- **What to work on**
In the records that follow, locate every line with "agent" and extract it.

== == ==

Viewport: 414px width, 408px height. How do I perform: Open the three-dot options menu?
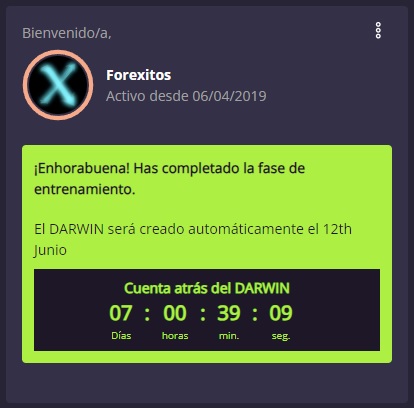(378, 31)
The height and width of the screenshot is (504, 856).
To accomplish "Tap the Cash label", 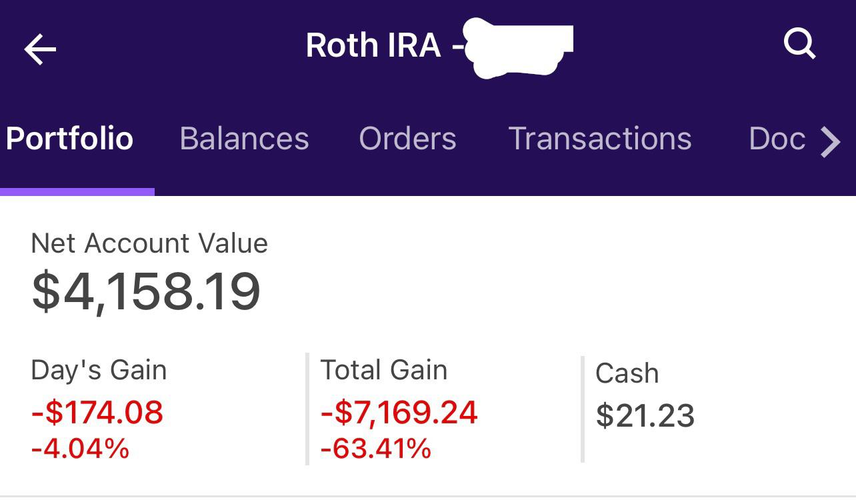I will [x=627, y=373].
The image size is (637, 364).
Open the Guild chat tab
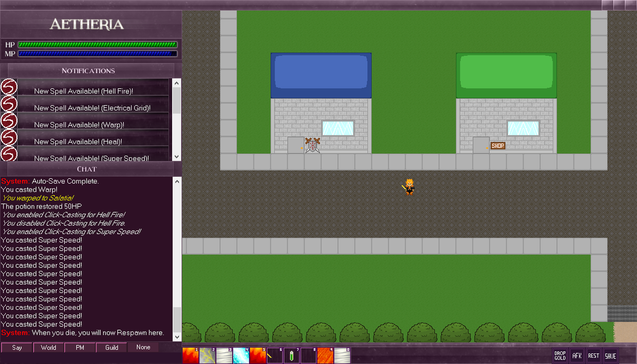click(x=111, y=347)
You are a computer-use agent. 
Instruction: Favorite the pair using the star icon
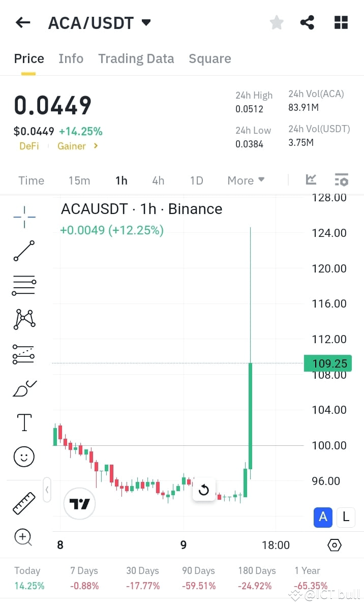click(277, 22)
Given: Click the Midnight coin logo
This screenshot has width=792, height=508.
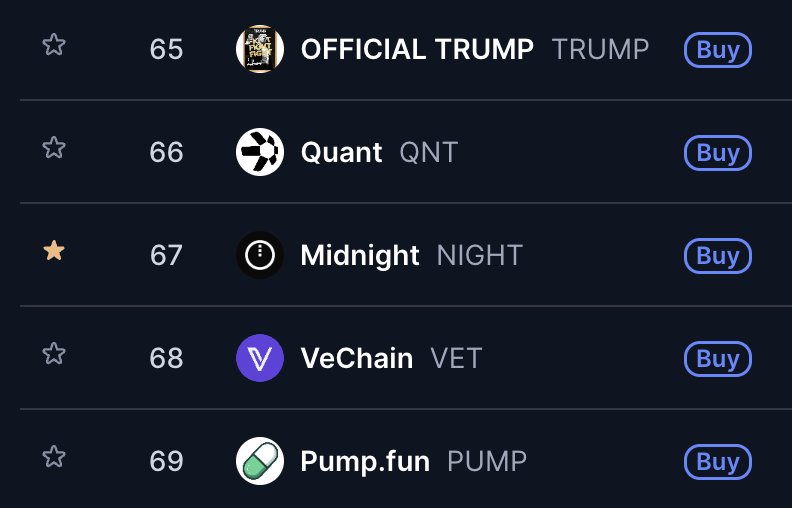Looking at the screenshot, I should pyautogui.click(x=260, y=255).
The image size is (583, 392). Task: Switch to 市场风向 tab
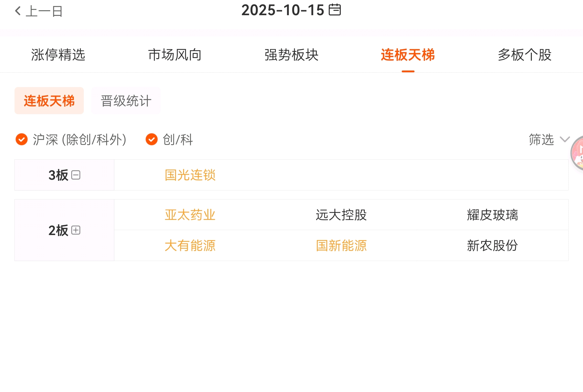click(x=175, y=55)
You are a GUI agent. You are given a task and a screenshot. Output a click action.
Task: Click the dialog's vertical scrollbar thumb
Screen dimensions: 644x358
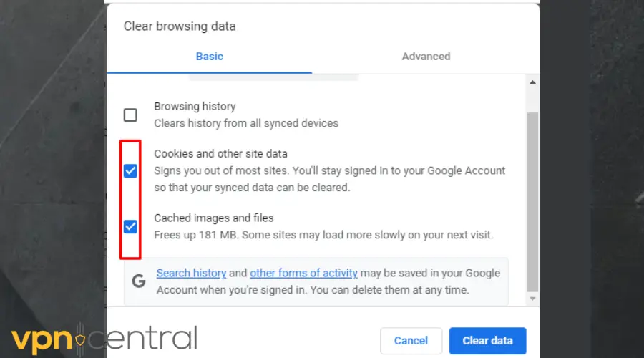pyautogui.click(x=532, y=200)
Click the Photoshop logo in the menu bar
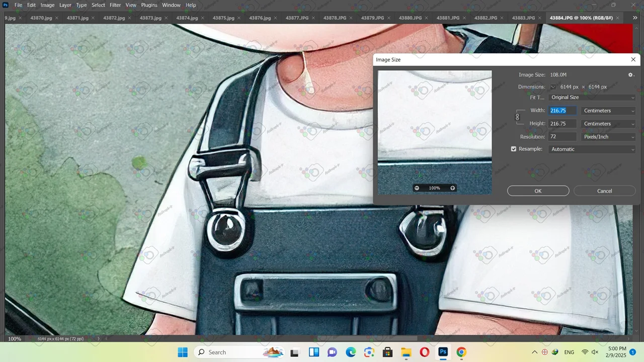 click(x=6, y=5)
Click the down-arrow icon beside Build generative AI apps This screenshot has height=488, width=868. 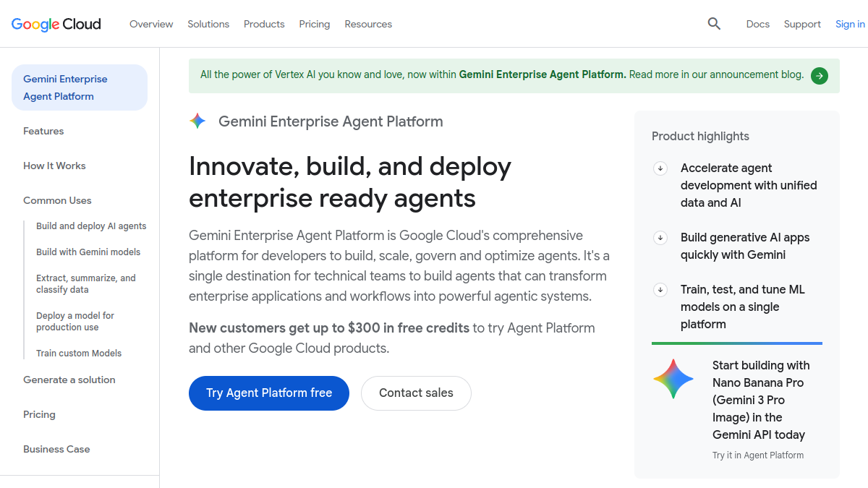pos(660,238)
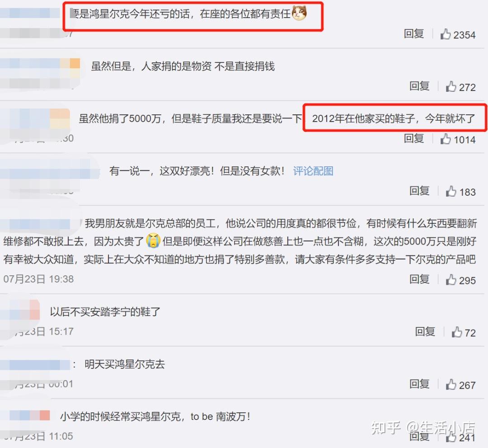The width and height of the screenshot is (488, 448).
Task: Click the cat emoji in top comment
Action: [x=300, y=13]
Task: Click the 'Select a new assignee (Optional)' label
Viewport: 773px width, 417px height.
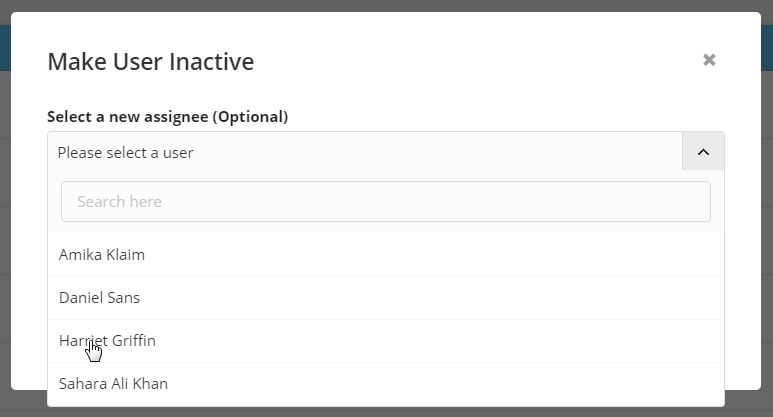Action: (168, 117)
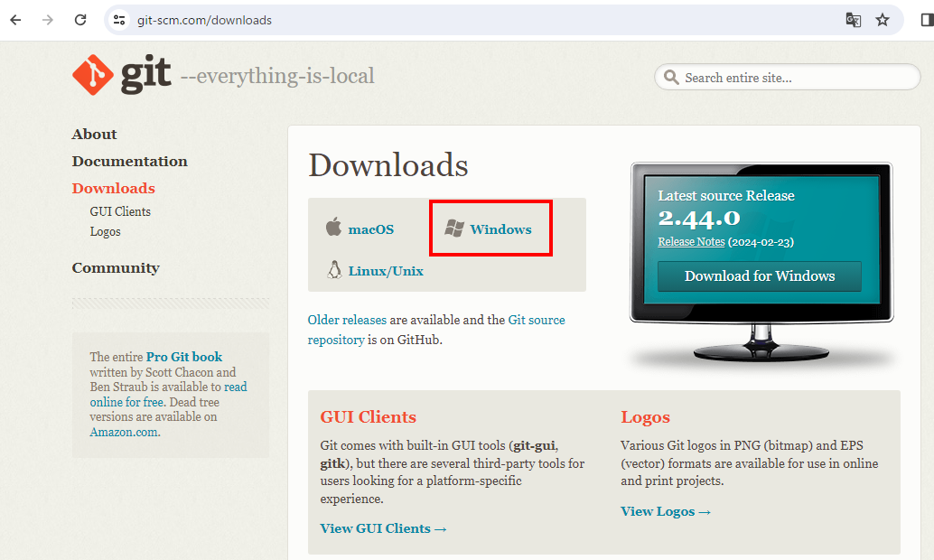Focus the Search entire site field

coord(795,78)
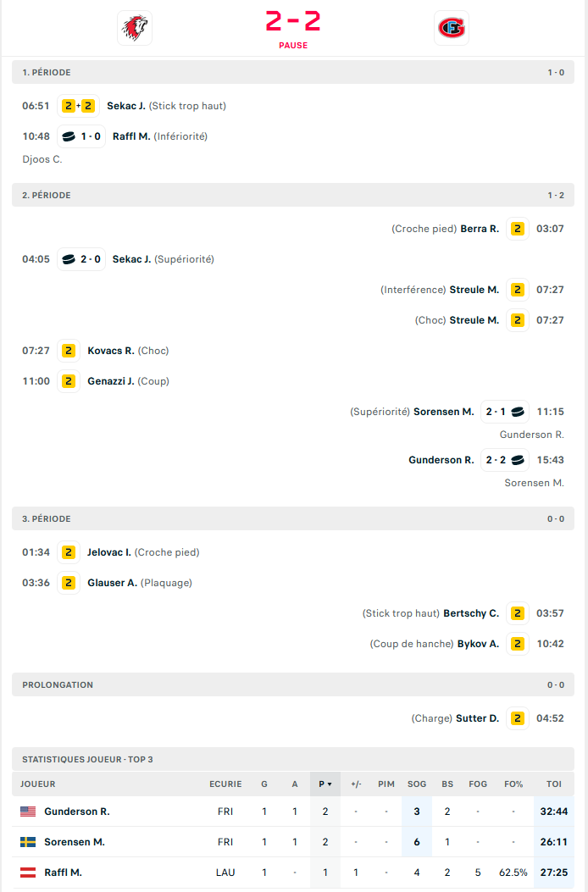Image resolution: width=588 pixels, height=892 pixels.
Task: Click the Fribourg-Gottéron team logo
Action: tap(451, 28)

== == ==

- **Solution to this task**
You are a computer-use agent. 
You are a GUI agent. You are given a task and a screenshot. Output a click action.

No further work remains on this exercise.